1) Your statement doesn't address the trend towards fewer and fewer
stations each year. How many owners were there 10 years ago? 20
years ago?
Actually, there are more stations every year. There were 10,197 in 1995 and
10,731 at the end of 2005 per M Street Directory. There have only been a
dozen or so stations going permanently off the air in any average year, and
many of these are rural daytimers that got an FM and no longer want the AM
or stations that lost licenses in a legal issue or stations that lost a land
lease and can not get permits for a new site or AMs that have been bought
and deleted to allow another station to improve coverage.
Since the number of stations has increased, even with consolidation, there
are nearly as many owners now as in the past. It is just that there are more
stations. If you went back to pre-Docket 80-90, there were over 1200 less
stations in the late 80's than in 1995.
2) 3500 is much less than half of 13,500, implying that the majority
of owners own more than one station. "Most" are small? NO.
A lot have always been small, even with multiple owners. The owner of an
AM/FM in 1965 in Independence, Iowa is still a small owner, then or now.
A good example of a small owner from 1960: Les Biederman's Paul Bunyan
Network out of WTCM in Traverse City, MI. Class IV AMs (250 watts) in
Traverse City, another Class IV in Petosky, another in Alpena and one, I
think, in Cadillac. This is hardly "big" as these are tiny markets and tiny
stations.
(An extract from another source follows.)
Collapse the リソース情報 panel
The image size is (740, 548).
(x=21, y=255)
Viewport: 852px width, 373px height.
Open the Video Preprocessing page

There are and always have been thousands of AM and FM combos that
count as multiple ownership, and many hundreds of tiny groups with two,
three, four stations in a rural section of a state. This goes back to the
40's in fact.
I deal in the Census, proprietary data and talking with listeners. Market
research is simply speaking, one by one, with real listeners. Your
contentions are simply stuff you blow out of your butt.
Tell it to the WSJ.
I have no idea what you are talking about here. The WSJ is about
investments, not about the local market operation of radio stations.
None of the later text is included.